Long term impact of Wikimedians in Residence (2018)/impact of WIRs

Diversity of partner organisations

The institutions that hosted residencies varied significantly, and included umbrella organisations looking to facilitate more openness amongst their their members rather than within their own institution. Every partner institution had a different starting point and very different attitudes towards open content from the outset. The environments that residents were operating within also differed, for example in the levels of resource available for staff development or organisational learning.


Evolution of expectations

What we now see as the most significant impact of the residencies is in many cases quite different to what we thought the projects would achieve when we were setting them up. Looking at the initial project agreements (which specified expected outcomes), summary reports at the point of a residency’s conclusion, and the recent impact interviews, we also discovered that the perception of a residency’s impact tended to change significantly with time. Therefore on a basic level the residencies sometimes didn’t meet the expectations set at the beginning of the project. It also suggests that we had a limited vision of what could be possible and what deep changes the project could bring. It many cases the interviews conducted several years after the end of a residency revealed different outcomes to those perceived immediately after the residency. Our view of the programme’s impact evolved even beyond the formal ending of a project. The strategy of Wikimedia UK has also evolved, providing additional clarity of the purpose of the residency programme and how this fits into our overall strategic framework.

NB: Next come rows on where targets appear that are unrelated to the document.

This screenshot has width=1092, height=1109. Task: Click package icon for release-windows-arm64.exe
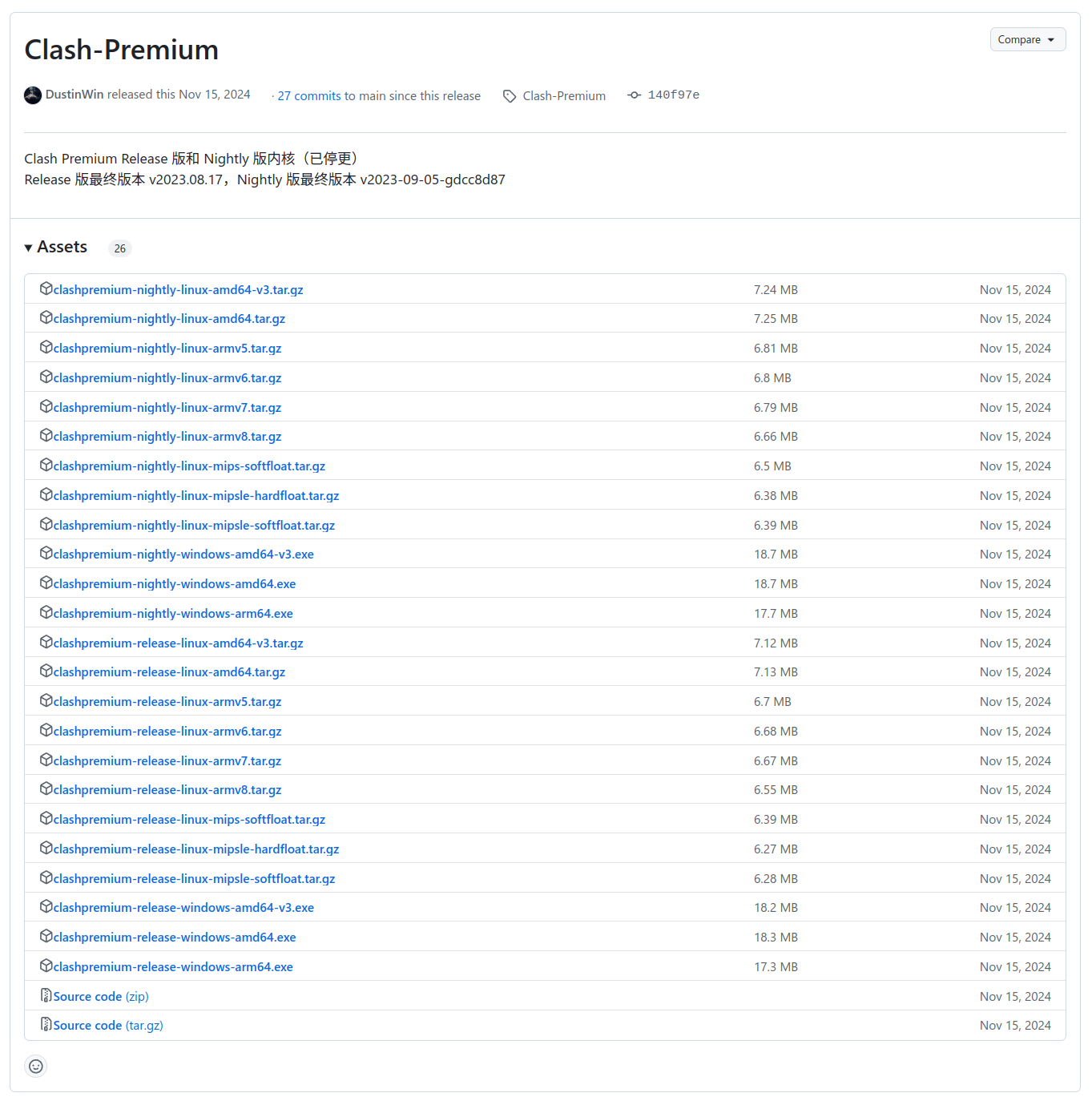pyautogui.click(x=46, y=966)
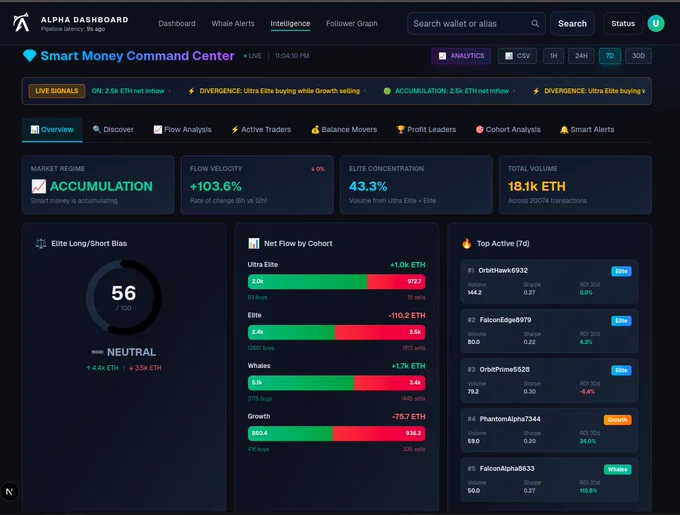Open the user avatar U icon
This screenshot has width=680, height=515.
pyautogui.click(x=655, y=23)
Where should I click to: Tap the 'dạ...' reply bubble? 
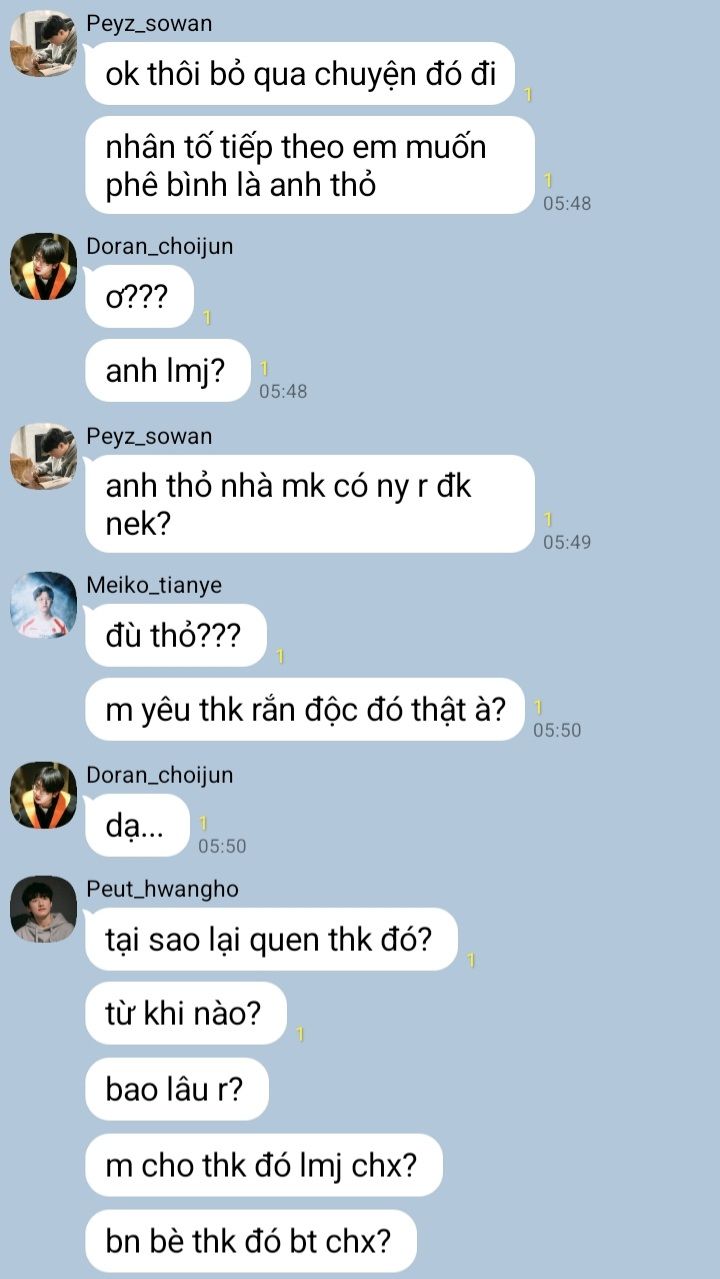coord(137,825)
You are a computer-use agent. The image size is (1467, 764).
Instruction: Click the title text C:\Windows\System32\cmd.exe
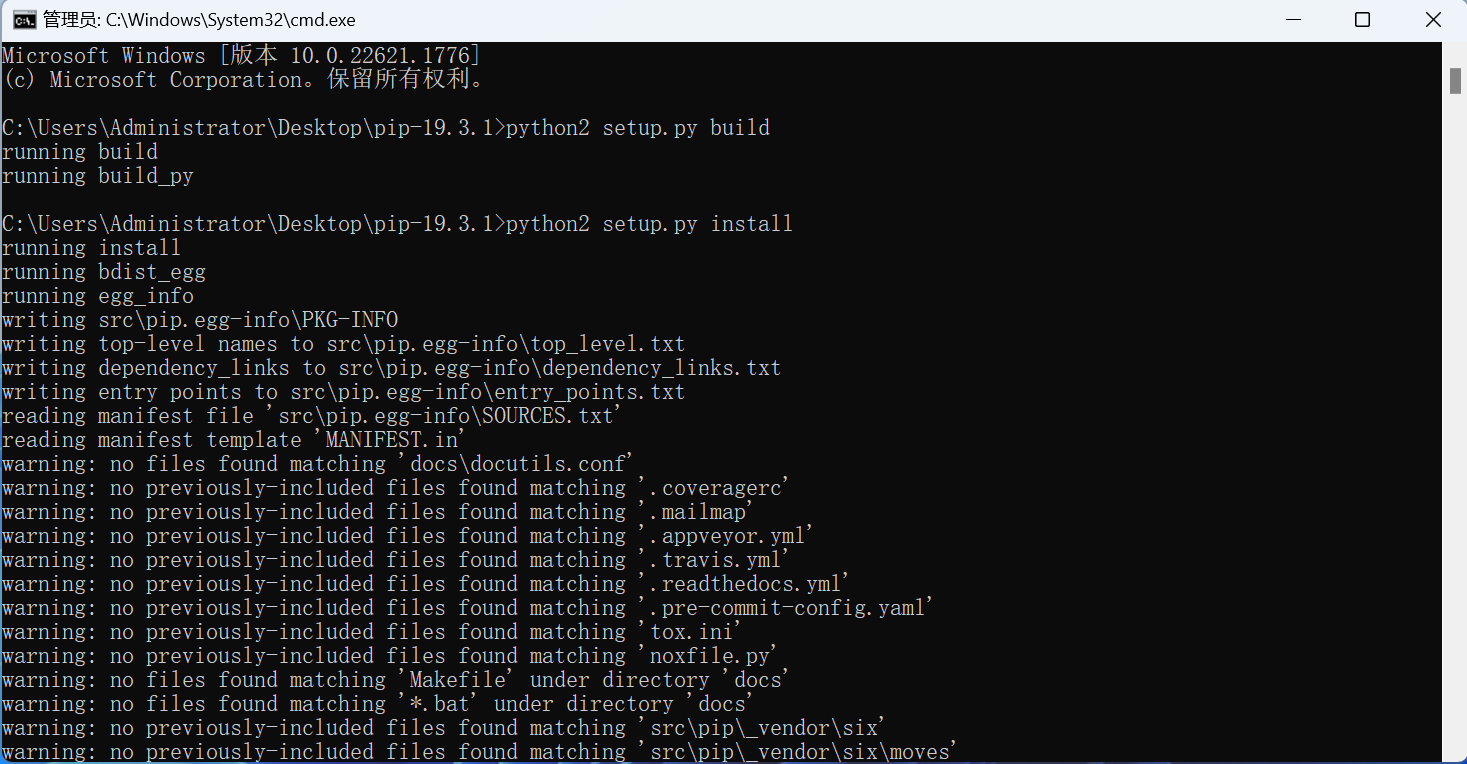point(230,20)
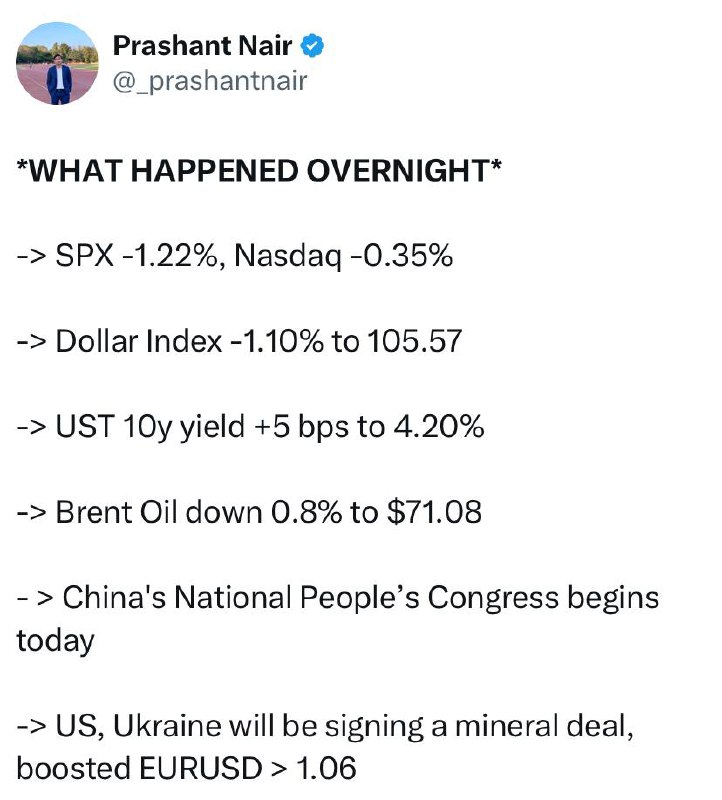Click the 4.20% yield figure

pos(439,427)
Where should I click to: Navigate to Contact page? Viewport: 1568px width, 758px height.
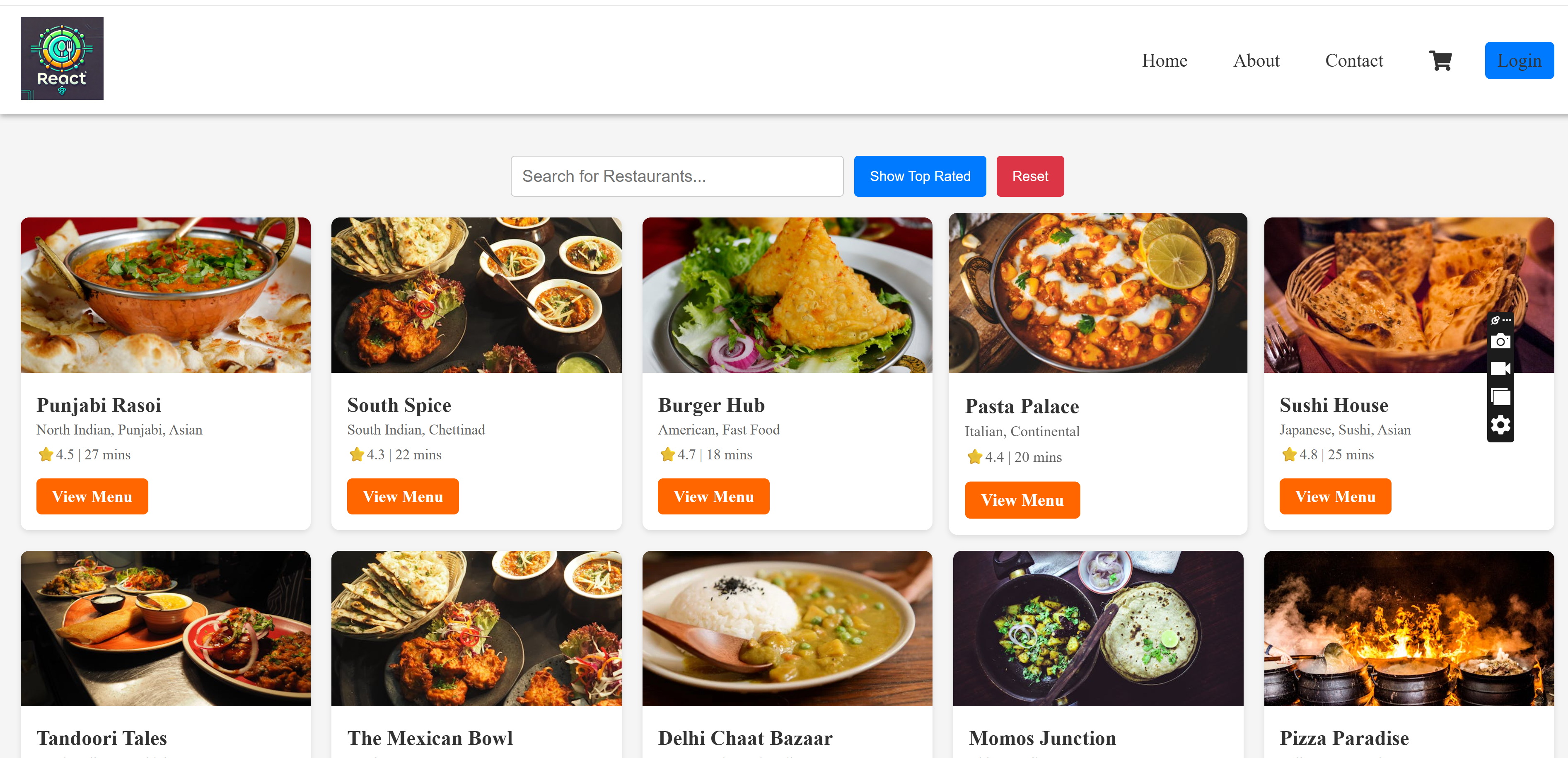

For example, with the British Library, we initially planned for the creation of Wikipedia articles as the main deliverable, with Wikipedia skills training for BL staff to enable them to generate content as well. At the point of the project’s conclusion, the resident saw image releases and staff awareness training as the most significant outcomes. From today’s perspective, four years after the conclusion of the residency, the BL feels that the project’s enduring legacy is that it has helped redefine its public and internal image. Staff training remained significant, but for a different reason, as it made people trust open knowledge experimentations.

The vision of WIR impact moved from practical outputs at first (delivering training, organising public workshops, working with the community to upload collections content), to outcomes like reach of collections uploaded online, to wider reaching awareness in the institution’s user community, advocacy, and attitude changes within the organisation. The residencies which focused on immediate deliverables and stayed at the output level throughout their project tended not to reach longer term impact as they didn’t include change management activities within the projects.


Impact

We should mention that, due to its long-term nature, impact is a complex phenomenon to attribute, and although we can say that WMUK influenced the changes set out below, there were almost certainly other, independent contributing factors too. Still, we have found that:

  • WIR has extended the reach of existing collections (media, data) to new audiences, thus strengthening institutions’ mission to share their knowledge.
  • WIR has brought about significant, far reaching positive changes to institutions’ external image in their respective sectors and with existing and new audiences. This can bring institutions out of a persistent, historical image of being outdated and out of sync with the needs of its users and potential users.
  • WIR has durably transformed the institutions’ culture and self-perception to become more open and connected with its audiences. In some cases changes were strengthened by internal policy changes.
  • The WIR collaborations had a wider focus than just the partner institutions themselves and evidence shows that the projects often had a sectoral impact, creating a multiplier effect for the programme.